Nasc, Migrant and Refugee Rights Centre, welcomes the national launch of the Community Sponsorship Ireland programme today by Minister of State at the Department of Justice and Equality, David Stanton. This launch follows a very successful 3-day international Global Sponsorship Summit in Cork which brought together community sponsorship organisations from across the world to share their experiences.
Community Sponsorship Ireland was piloted in 2018 and 5 families (17 people) have been welcomed into communities in Cork, Waterford and Meath under the programme. The success of the pilot Community Sponsorship Ireland programme was recognised by the Global Refugee Sponsorship Initiative (GRSI) who choose Ireland as the first recipient of its International Award in October 2019.
Nasc has been responsible for supporting and training community sponsorship groups prior to the arrival of refugee families. Nasc first called for the introduction of a Community Sponsorship programme through its Safe Passage Campaign in 2016. In 2017 and 2018, Nasc worked with a community group, Wicklow Syria Appeal, to facilitate the resettlement of the Al Sulaiman Syrian refugee family, to Wicklow Town. Nasc also supported the first community group in Dunshaughlin, Co. Meath to sponsor a refugee family through the official Community Sponsorship Ireland programme in December 2018.
Nasc CEO Fiona Finn notes, “I am delighted to see the Minister committing to the long-term future of Community Sponsorship Ireland. Community Sponsorship is one of the sustainable ways of providing safe and legal migration pathway to refugees fleeing conflict.
We’ve worked with a number of Community Sponsorship Groups and the overwhelming response from everyone is that community sponsorship has been an enriching and rewarding experience both for the Community Groups and for the refugee families. Community sponsorship has been a really positive story of communities actively coming together to support refugees, and then finding that they’re no longer refugees and sponsors – they’ve become friends and neighbours. This is a really simple but welcome story of integration in these times.”
Spokespersons for the Carrigtohill Community Sponsorship Group who welcomed a refugee family in 2019, Rola (Hamed) Abu Zeid - O'Neill and Teresa Ryan described their sponsorship experience, “There was an openness and acceptance from the local community which allowed this project to be developed and brought to fruition. The support we received from the church and from St Vincent de Paul were both essential in advocating, promoting and financially supporting the initiative. Since their arrival, the family have been completely engaged with our community and have continually shown their appreciation by participating in the parish and all of the local activities.”

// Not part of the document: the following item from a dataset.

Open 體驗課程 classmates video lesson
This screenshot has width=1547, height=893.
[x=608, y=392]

Nasc believes that Community Sponsorship has a particular resonance in Ireland. Fiona Finn says, “Migration is part of the Irish story; many of the sponsorship groups we work with say that they have family who had to emigrate but at least as Irish citizens they were able to do so safely. They now want to repay that by extending a welcome to those who’ve had no choice but to flee their homes.”

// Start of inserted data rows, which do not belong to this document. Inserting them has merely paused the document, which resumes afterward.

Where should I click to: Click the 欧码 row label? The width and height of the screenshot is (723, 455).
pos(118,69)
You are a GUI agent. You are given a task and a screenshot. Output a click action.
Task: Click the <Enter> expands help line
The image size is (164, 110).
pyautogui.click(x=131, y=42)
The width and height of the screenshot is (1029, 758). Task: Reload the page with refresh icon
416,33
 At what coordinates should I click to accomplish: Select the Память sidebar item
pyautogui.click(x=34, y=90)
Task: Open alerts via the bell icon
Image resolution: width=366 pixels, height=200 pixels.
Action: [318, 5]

Further information about Community Sponsorship is available at https://nascireland.org/current-projects/community-sponsorship
ENDS
Media Contact:
Fiona Hurley - Policy and Communications Manager
087 104 3284
Note for editors:
- Nasc is the Irish word for ‘link’
- Community Sponsorship is an alternative private resettlement stream to the traditional state-centred model of resettlement. It allows community sponsorship groups to come together to support arriving refugees. The local group will provide supports around access to housing and to different state services. Refugees will arrive in Ireland following selection by UNHCR and a vetting process overseen by Irish Refugee Protection Programme.
- Community Sponsorship Ireland (CSI) was established in 2018 as a complementary resettlement stream to the traditional state-centred model for refugees. The unique feature of the programme is to provide private citizens and community-based organisations an opportunity to directly support a refugee family.
- The Irish Refugee Protection Programme (IRPP) was established by a government decision in September 2015 as Ireland’s response to the migration crisis in Europe. The Programme aimed to take in 4,000 refugees via a number of different mechanisms.